Grimm Fairy Tales The Three Spinning Women for Kids? (Family-Friendly Version Tips!)

When I first stumbled on that old Grimm tale about the three spinning women, I thought “Hey, this might work for kids night!” Yeah, big mistake right off the bat. Grabbed my worn-out Grimm book, started reading…and wow. Stuff gets dark fast. Mutilated fingers? Swollen feet? People getting thrown into rivers? Nah, my nephew would’ve had nightmares for weeks. Had to totally rethink this.

Here’s What I Actually Did Step-By-Step:

First, Skimed through the original story for usable bits. Flipped pages, scribbling notes like crazy. The three women appearing to help a girl spin? Cool concept. The queen demanding impossible tasks? Classic tension. But all that body horror? Straight into the mental trash can. I needed something warm and fuzzy, not nightmare fuel. My dog looked worried just seeing my frustrated face.
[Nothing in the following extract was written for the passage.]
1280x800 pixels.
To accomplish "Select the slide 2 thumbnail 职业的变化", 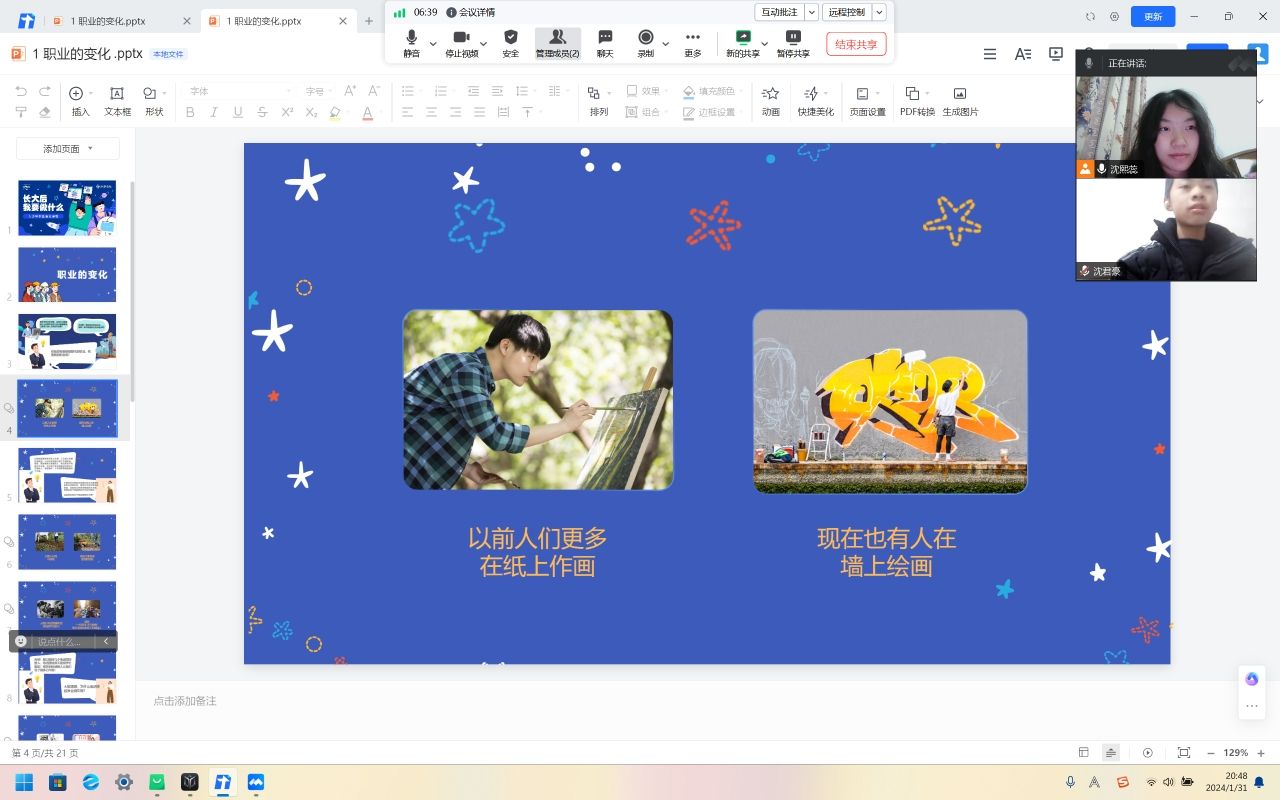I will 67,274.
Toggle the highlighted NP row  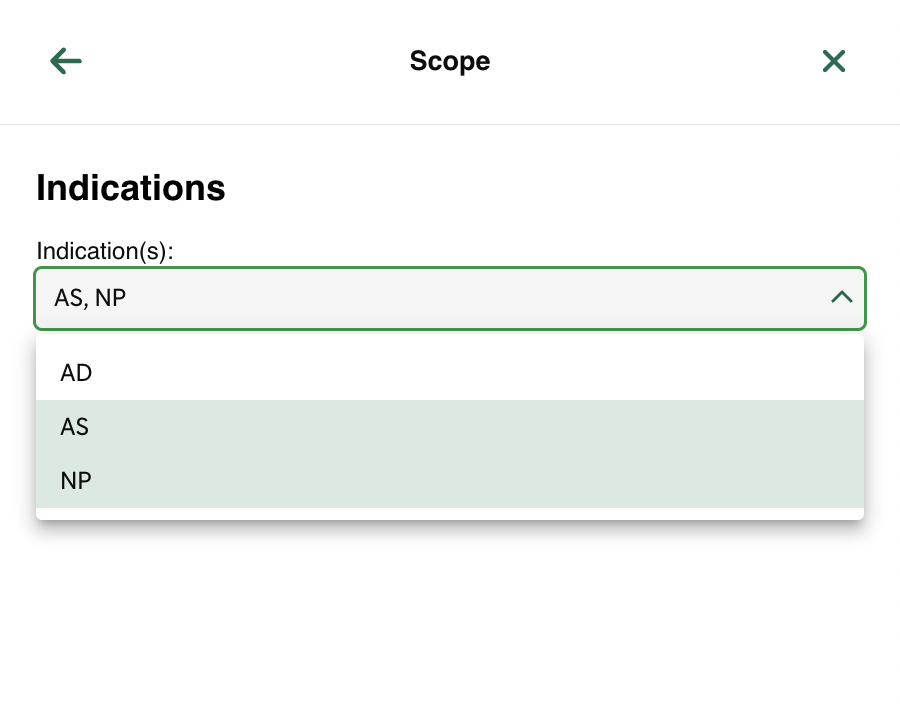point(449,481)
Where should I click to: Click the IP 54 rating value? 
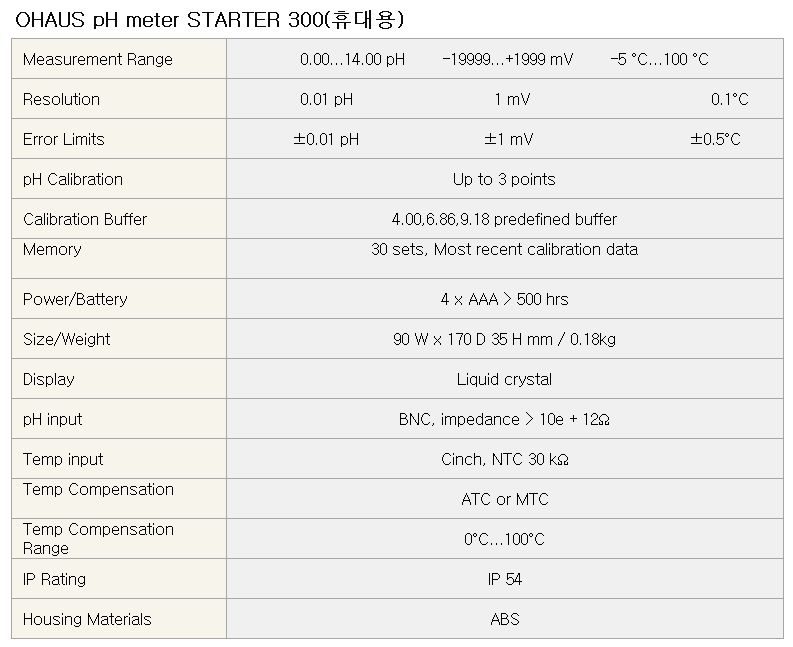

Next, Brainstormed replacements. Sat at my kitchen table, coffee cold and forgotten. What’s fun about spinning? Colors! Sparkles! Friendly challenges! Dumped the grotesque features. Instead, gave each spinning woman a unique vibe: Silvia with her glittery gold thread, Thistledown with soft-as-cloud cotton, Bramble who spun wild rainbow yarn. Each one quirky and likeable – like fun neighbors, not cursed beings. Tested the names out loud. Bramble got a thumbs up from the dog.

Then, Reworked the whole ‘impossible task’ angle. Original queen felt downright cruel. Ugh. Made her stern but fair – a practical queen who needed help preparing for winter. Her big test wasn’t about breaking the girl’s spirit; it was seeing if she could handle big responsibilities with help from her new friends. Rewrote that dialogue three times. Used my favorite blue pen until it ran dry.

Grimm Fairy Tales The Three Spinning Women for Kids? (Family-Friendly Version Tips!)

Key changes I made:

  • Ditched the bloody fingers for sparkling, uniquely colored thread wrapped gently around each woman’s hand. Way more fairy-tale sparkle.
  • Swapped swollen feet for magical boots! Gave each woman special boots (shimmering, moss-covered, root-woven) hinting at where they came from – sky, forest, garden. Kids love cool footwear!
  • Made the spinning itself fun! Gold thread shimmered and sang softly, cotton thread puffed like clouds, rainbow thread zig-zagged energetically.
  • Turned the queen’s demand into gathering supplies for winter – warm blankets, strong ropes, bright decorations. Community teamwork focus!

Testing It Out – The Real Deal

Road-tested it during niece’s bedtime. Turned off the big light, used my reading lamp. Stopped every few pages to ask her things. “What color would YOUR magic thread be?” (Answer: “All the purples!”). “What would Bramble’s boots feel like?” (“Like… bumpy tree hugs!”). Got genuine giggles at Thistledown sneezing a puff of cotton. The relief was real.

Final result? Worked like a charm. The core magic – helpers, a challenge, kindness rewarded – stayed true without the Grimm weird and bloody stuff. My niece asked for it again the next night. THAT felt like winning. Keeping this rewritten version ready for the next family gathering. Might even try making some actual sparkly thread myself… wish me luck!